I've made a pull request implementing lookat_matrix here.

sgorsten commented 3 years ago

w.r.t: the simpler perspective divide: It isn't.

OpenGL is the outlier using -1 to +1 for the z-axis. DirectX, Metal, and Vulkan all use 0 to 1, and the projection matrix math is simpler when using that range. OpenGL even introduced https://docs.gl/gl4/glClipControl to allow users to opt into the zero-to-one convention. There are also accuracy advantages to using an inverted zero-to-one range, using 1 for the near clip plane and 0 for the far clip plane, at least when using floating point depth buffers, and this can have a big advantage in the quality of shadow mapping techniques, etc.

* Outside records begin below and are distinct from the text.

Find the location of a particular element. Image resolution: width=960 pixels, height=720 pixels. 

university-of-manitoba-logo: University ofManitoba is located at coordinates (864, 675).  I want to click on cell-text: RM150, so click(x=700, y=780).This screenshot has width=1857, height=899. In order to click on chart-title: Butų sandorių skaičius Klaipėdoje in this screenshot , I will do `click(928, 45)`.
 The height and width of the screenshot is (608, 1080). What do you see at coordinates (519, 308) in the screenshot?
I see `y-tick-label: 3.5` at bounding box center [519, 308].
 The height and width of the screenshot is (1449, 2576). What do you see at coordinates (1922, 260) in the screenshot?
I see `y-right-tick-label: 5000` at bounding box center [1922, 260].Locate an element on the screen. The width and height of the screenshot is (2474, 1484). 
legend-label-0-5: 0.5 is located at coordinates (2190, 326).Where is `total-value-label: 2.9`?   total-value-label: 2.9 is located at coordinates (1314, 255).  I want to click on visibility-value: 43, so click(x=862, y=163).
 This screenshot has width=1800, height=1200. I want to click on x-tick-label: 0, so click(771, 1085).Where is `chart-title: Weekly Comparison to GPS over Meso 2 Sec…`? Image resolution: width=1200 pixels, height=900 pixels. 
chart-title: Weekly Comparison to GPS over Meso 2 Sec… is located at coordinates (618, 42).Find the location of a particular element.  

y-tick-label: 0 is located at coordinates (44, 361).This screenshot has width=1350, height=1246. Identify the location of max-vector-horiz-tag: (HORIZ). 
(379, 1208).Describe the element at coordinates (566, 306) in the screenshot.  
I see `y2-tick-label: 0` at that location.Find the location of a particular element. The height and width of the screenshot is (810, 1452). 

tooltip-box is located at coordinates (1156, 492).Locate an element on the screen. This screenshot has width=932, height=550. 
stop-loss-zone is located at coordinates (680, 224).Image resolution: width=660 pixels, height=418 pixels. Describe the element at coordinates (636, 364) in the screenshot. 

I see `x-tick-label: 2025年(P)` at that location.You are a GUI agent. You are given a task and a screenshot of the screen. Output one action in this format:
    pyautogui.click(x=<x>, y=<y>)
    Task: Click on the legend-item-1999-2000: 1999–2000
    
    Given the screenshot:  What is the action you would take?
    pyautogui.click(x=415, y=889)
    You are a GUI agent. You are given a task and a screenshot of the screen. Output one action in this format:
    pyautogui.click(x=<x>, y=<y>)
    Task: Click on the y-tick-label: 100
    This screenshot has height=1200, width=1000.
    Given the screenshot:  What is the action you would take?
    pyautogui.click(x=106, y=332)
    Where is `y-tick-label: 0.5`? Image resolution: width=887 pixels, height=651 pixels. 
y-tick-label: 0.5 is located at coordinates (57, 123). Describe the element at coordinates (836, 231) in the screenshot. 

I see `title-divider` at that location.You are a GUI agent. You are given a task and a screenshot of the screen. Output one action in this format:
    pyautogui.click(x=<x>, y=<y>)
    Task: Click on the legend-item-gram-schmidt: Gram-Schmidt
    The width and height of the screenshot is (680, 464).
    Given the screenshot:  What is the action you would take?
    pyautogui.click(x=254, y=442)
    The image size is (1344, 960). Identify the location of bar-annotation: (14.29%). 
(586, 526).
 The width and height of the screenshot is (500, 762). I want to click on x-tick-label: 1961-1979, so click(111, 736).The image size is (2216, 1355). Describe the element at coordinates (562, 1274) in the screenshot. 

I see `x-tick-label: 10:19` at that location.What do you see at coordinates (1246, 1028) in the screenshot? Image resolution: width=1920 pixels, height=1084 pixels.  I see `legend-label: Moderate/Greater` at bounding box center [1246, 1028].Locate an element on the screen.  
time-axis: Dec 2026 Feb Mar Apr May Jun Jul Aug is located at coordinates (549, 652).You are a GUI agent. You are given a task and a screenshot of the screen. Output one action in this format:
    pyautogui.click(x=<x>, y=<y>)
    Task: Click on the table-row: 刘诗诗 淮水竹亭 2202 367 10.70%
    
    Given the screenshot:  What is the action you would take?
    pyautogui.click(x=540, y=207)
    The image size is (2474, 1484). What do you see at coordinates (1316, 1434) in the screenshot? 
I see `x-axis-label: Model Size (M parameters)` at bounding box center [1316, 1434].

If you go ahead and work out the math for using a zero to one range in the x and y axes, it turns out the projection matrix gets even simpler than before. Using zero to one on all three axes results in the fewest total number of arithmetic operations to compute frustum matrices, orthographic matrices, etc. While no major GPU rendering API uses a zero-to-one cube for normalized device coordinates, they ALL use zero-to-one ranges for texture coordinates, which means if you're ever doing any sort of projective texturing in a shader, you've already had to construct, explicitly or implicitly, the projection math for a zero-to-one range. If some hypothetical future API were to at least allow you to opt into a zero-to-one cube for normalized device coordinates, your projection math for render targets and for textures would be identical.

sgorsten commented 3 years ago

For the time being, I've added a lookat_quat(...), with a slightly different form to what you'd expect from GLM or GLU.

Instead of an up vector, it takes a view_y_dir vector. This is the direction in the world which corresponds to the positive y direction of your normalized device coordinates.

For a Metal or DirectX app or a y-up OpenGL app, set view_y_dir to your world's up axis, e.g., {0,1,0} for a y-up world or {0,0,1} for a z-up world.
For a Vulkan app or a y-down OpenGL app, set view_y_dir to your world's DOWN axis, which might be {0,1,0} for a y-down world, or {0,0,-1} for a z-up world.

Additionally, lookat_matrix takes a linalg::fwd_axis parameter, similar to frustum_matrix(...) and perspective_matrix(...). If this is set to linalg::neg_z (the default), then the z-axis of your view space will point backwards from the center point to the eye point. If this is set to linalg::fwd_z, then the z-axis of your view space will point FORWARDS from the eye point to the center point.

ghost commented 3 years ago

The commit works great. view_y_dir is simple enough. Looking forwards vs looking back might require some documentation, but otherwise no complaints.